GIVEN INFORMATION ::
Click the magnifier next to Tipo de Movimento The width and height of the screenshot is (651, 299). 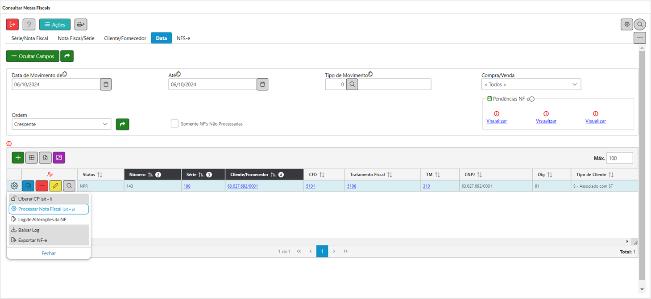pos(352,84)
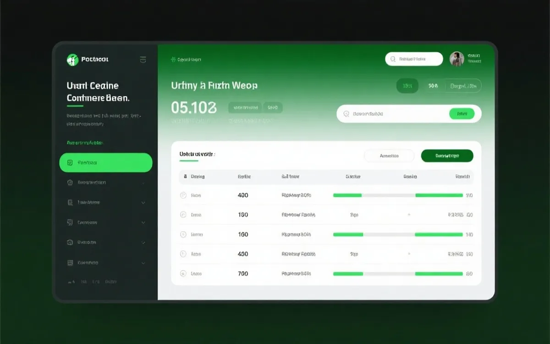
Task: Expand the fourth sidebar menu item's chevron
Action: point(143,222)
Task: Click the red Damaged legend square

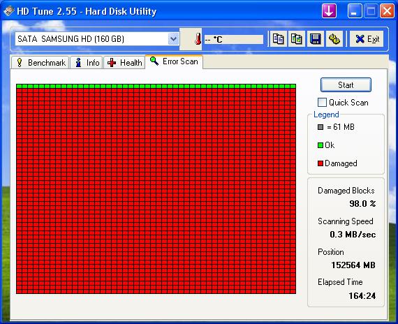Action: tap(320, 163)
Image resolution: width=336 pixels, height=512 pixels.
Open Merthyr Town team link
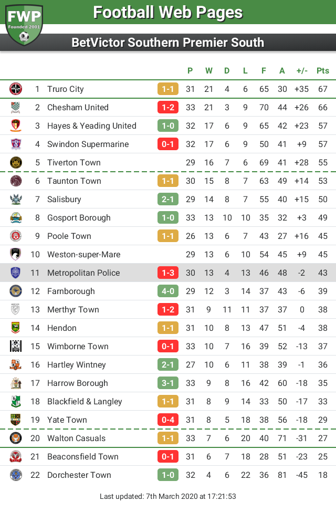click(x=73, y=309)
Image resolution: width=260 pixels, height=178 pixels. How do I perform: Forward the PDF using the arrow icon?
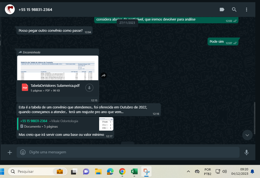pyautogui.click(x=104, y=75)
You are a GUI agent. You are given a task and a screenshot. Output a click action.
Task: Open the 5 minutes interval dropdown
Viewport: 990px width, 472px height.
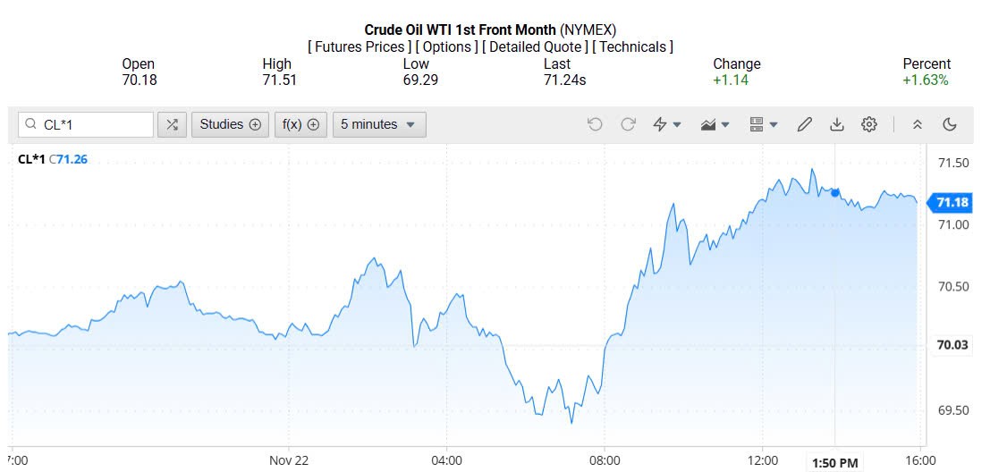tap(378, 125)
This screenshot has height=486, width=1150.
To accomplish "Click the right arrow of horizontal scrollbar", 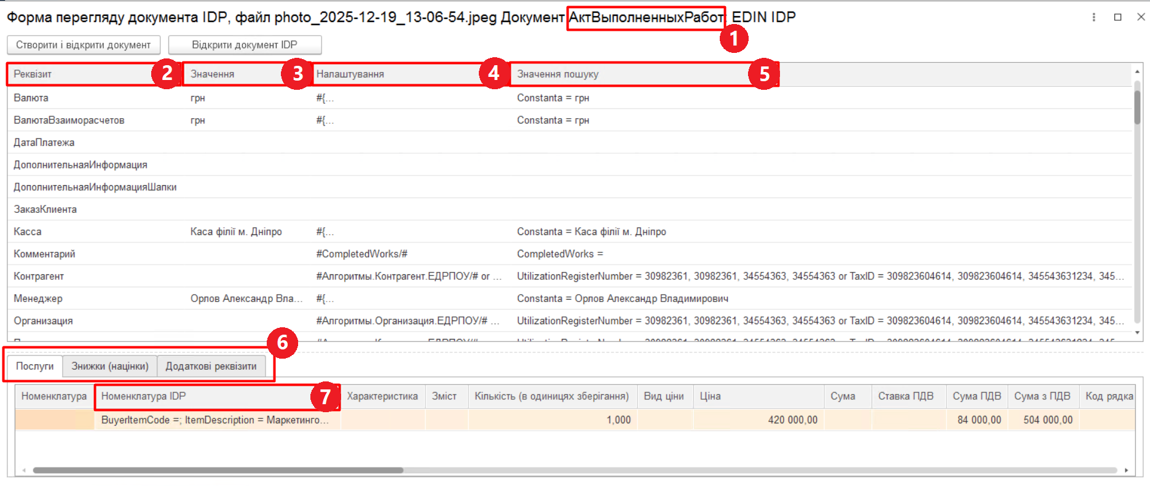I will coord(1126,471).
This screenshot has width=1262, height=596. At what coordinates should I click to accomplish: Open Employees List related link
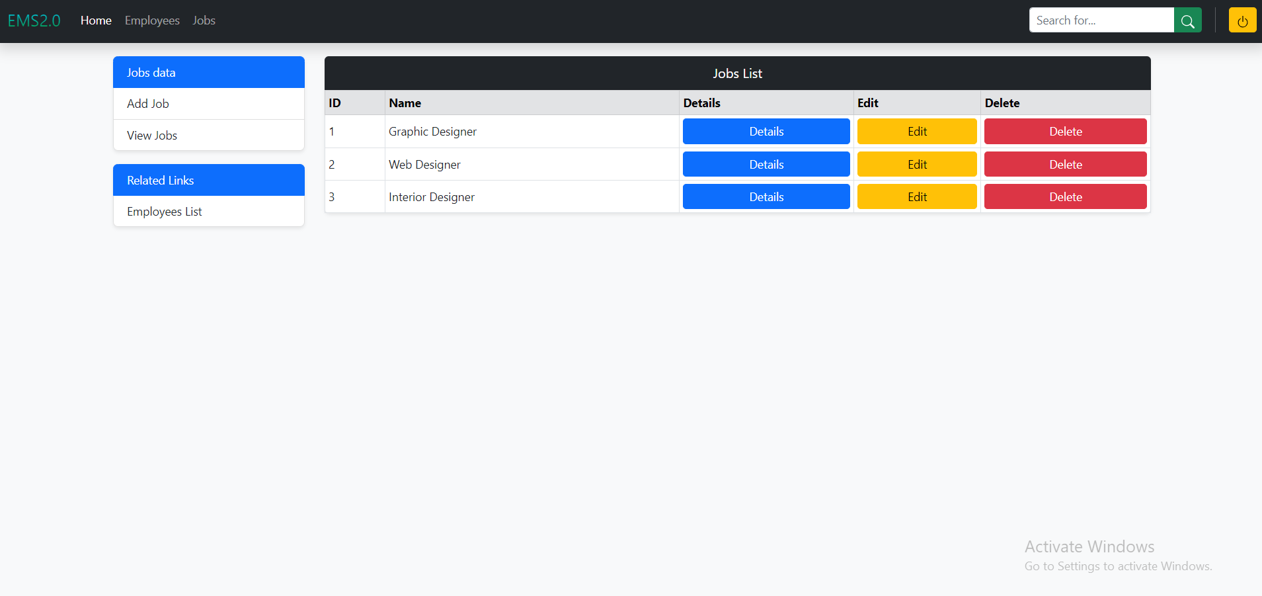(165, 212)
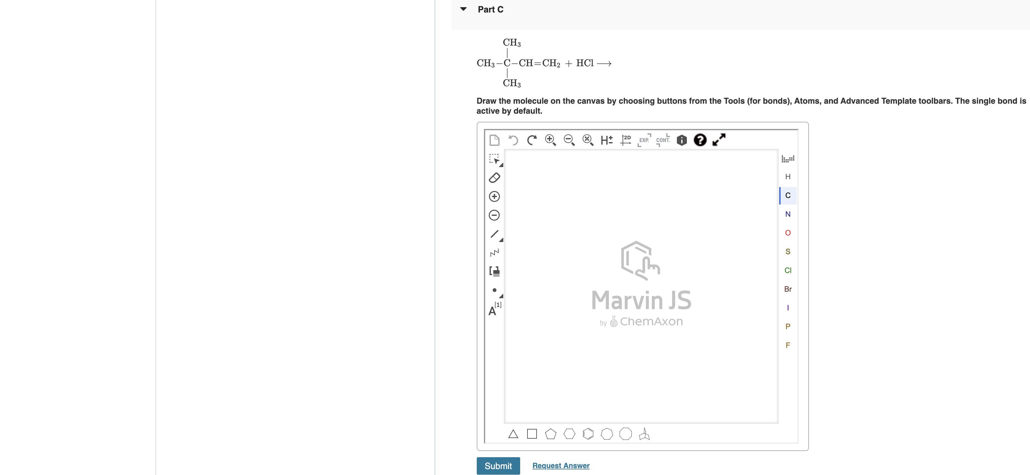Zoom in on the canvas
Viewport: 1030px width, 475px height.
(x=550, y=140)
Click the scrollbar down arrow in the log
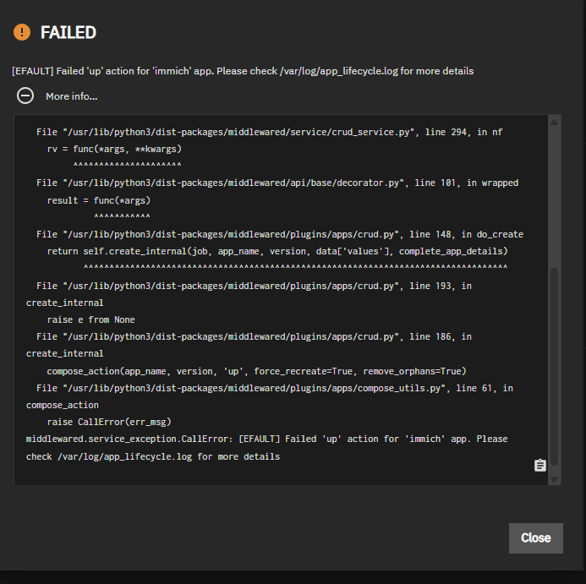The image size is (586, 584). point(555,478)
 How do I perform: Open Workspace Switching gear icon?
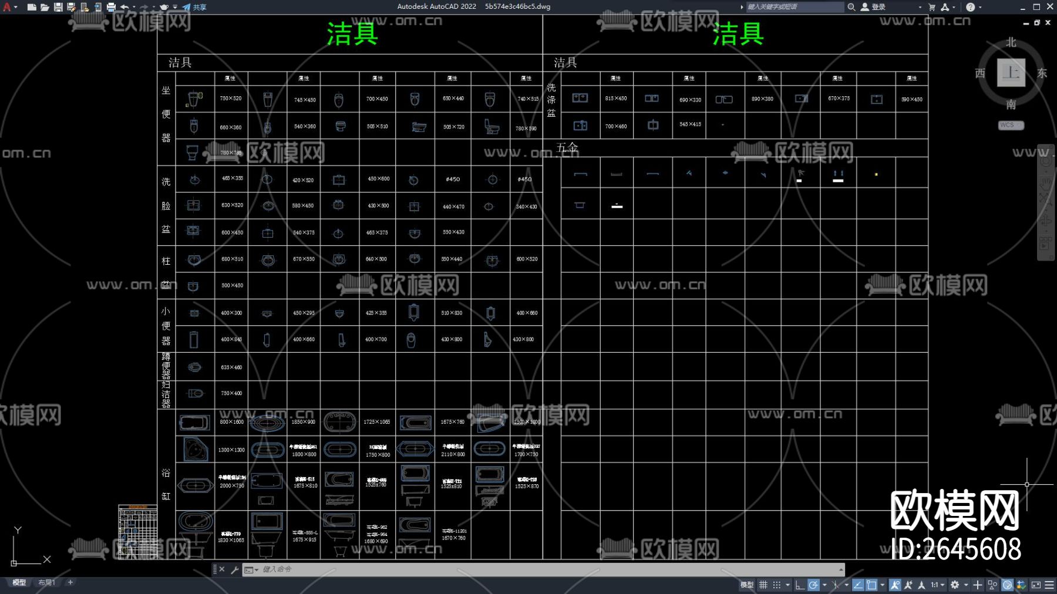[955, 585]
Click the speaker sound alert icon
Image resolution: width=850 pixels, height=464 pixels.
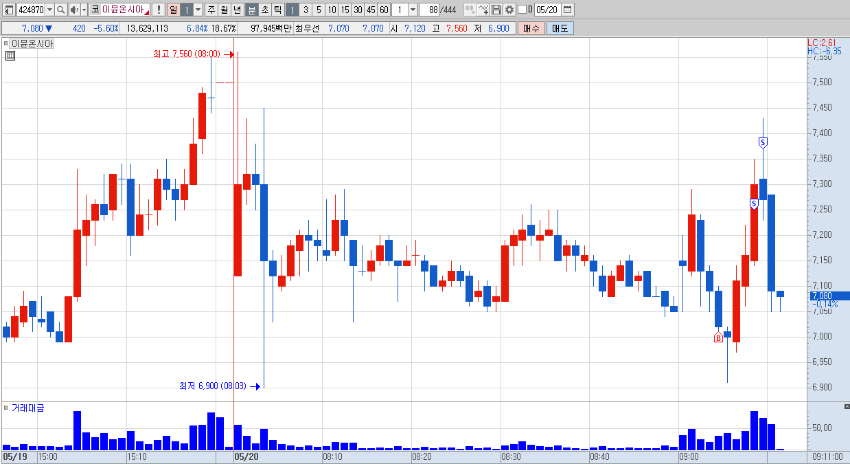pos(74,10)
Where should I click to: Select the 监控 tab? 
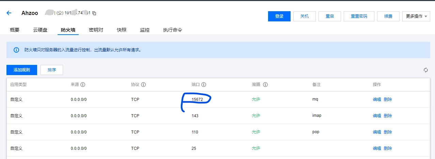pyautogui.click(x=145, y=30)
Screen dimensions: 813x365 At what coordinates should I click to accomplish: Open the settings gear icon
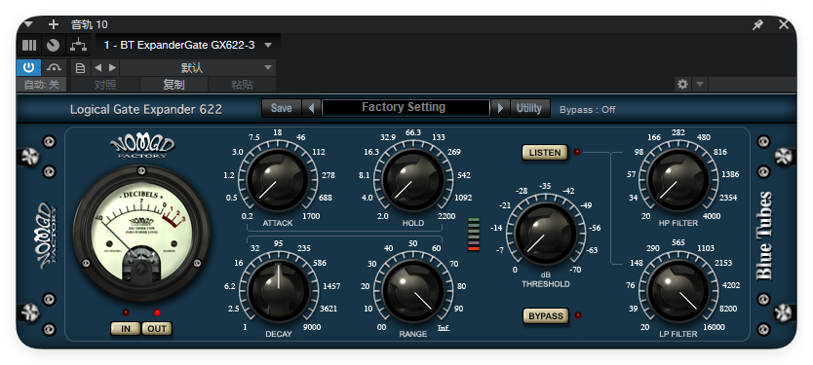[682, 84]
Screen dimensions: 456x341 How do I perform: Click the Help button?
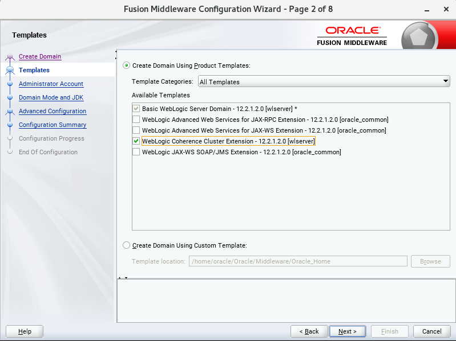point(25,331)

GIVEN TASK :: Can you echo the lines verbatim, beginning at the line that has "Screen dimensions: 813x365" and stopping after the final line, with the pictures left out?

REPLY TO THE TASK ::
Screen dimensions: 813x365 At what coordinates should I click to accomplish: Open the settings gear icon
[682, 84]
Screen dimensions: 456x341 How do I perform: Click the Help button?
point(25,331)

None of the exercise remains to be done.